* **TESTO DI PARTENZA**
Secondo la Banca Mondiale, la corruzione è “il più grande ostacolo per lo sviluppo economico e sociale dei nostri giorni”.
Che la corruzione produca effetti negativi per l’economia è un tema abbastanza noto a chiunque. Ma un recente studio ha dimostrato che la corruzione genera un ulteriore costo per la società: l’aumento dei rendimenti sui titoli di stato.
In poche parole, più è alta la corruzione in un paese, maggiore sarà il tasso di interesse richiesto dai creditori.
Prima di scoprire questo legame, è necessario fare un passo indietro e comprendere come si misura la corruzione.
Transparency International, società non governativa che si occupa di monitorare e studiare il fenomeno della corruzione, realizza ogni anno un indice che misura la corruzione percepita (CPI) in 180 paesi del mondo.
L’indice assume valori su una scala da 0 a 100, dove 0 indica la massima presenza di corruzione e 100 la totale assenza.

* **CONSEGNA A**
Nel testo sulla corruzione, in quanti paesi misura ogni anno la corruzione percepita l'indice di Transparency International?
* **CONSEGNA B**
Ricopia dal testo sulla corruzione il passo che si apre con le parole contenenti "Che la corruzione produca" e si chiude con "la totale assenza.".

* **RIGHE DI DATI**
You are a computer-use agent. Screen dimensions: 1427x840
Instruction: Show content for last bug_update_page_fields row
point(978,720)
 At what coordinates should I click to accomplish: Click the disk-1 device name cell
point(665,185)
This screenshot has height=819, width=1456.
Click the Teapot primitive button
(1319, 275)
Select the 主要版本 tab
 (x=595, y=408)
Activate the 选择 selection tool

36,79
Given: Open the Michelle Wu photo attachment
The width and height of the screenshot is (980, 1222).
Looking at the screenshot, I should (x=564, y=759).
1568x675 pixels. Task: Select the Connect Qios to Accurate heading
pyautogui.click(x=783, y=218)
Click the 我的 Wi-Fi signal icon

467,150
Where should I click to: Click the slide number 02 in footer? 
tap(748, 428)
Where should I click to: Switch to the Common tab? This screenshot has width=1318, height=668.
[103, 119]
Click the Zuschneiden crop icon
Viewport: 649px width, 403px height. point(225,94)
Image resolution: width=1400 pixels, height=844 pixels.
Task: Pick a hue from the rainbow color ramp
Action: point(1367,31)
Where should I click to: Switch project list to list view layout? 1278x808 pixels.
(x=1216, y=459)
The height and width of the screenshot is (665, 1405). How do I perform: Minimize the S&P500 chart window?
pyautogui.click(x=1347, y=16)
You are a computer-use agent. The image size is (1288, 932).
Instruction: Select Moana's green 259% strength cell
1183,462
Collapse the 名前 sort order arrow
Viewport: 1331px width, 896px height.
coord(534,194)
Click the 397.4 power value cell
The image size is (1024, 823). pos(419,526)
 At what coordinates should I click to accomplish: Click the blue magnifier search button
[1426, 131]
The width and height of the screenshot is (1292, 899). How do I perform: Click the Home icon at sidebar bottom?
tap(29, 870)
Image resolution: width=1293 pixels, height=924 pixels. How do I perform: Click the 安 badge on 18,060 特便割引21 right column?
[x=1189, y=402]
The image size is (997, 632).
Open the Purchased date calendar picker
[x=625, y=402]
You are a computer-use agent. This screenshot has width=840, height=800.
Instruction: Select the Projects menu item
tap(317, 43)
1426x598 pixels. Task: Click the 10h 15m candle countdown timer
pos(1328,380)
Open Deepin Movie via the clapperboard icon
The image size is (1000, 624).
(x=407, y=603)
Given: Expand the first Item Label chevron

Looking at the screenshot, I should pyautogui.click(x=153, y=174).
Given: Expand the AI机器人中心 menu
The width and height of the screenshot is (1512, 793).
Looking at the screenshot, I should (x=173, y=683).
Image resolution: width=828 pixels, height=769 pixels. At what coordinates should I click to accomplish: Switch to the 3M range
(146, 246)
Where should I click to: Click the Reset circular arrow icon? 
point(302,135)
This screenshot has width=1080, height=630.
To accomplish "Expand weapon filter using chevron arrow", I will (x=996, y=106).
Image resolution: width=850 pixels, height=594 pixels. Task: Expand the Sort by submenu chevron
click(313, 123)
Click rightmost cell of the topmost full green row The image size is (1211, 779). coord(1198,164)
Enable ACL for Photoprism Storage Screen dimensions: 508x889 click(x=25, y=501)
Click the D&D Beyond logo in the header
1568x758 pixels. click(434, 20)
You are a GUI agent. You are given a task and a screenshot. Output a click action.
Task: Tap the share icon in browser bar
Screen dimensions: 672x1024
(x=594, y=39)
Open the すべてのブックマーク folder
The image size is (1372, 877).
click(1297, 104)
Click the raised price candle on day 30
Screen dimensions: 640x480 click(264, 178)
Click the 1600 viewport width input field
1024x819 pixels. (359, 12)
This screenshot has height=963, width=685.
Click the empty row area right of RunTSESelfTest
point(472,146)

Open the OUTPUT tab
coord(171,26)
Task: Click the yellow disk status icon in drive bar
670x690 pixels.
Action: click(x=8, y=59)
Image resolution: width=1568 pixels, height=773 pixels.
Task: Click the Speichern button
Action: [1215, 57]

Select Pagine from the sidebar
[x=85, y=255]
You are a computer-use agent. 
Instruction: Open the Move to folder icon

* **RISPOSTA COMPLETA A**
In 180 paesi del mondo.

* **RISPOSTA COMPLETA B**
Che la corruzione produca effetti negativi per l’economia è un tema abbastanza noto a chiunque. Ma un recente studio ha dimostrato che la corruzione genera un ulteriore costo per la società: l’aumento dei rendimenti sui titoli di stato.
In poche parole, più è alta la corruzione in un paese, maggiore sarà il tasso di interesse richiesto dai creditori.
Prima di scoprire questo legame, è necessario fare un passo indietro e comprendere come si misura la corruzione.
Transparency International, società non governativa che si occupa di monitorare e studiare il fenomeno della corruzione, realizza ogni anno un indice che misura la corruzione percepita (CPI) in 180 paesi del mondo.
L’indice assume valori su una scala da 0 a 100, dove 0 indica la massima presenza di corruzione e 100 la totale assenza.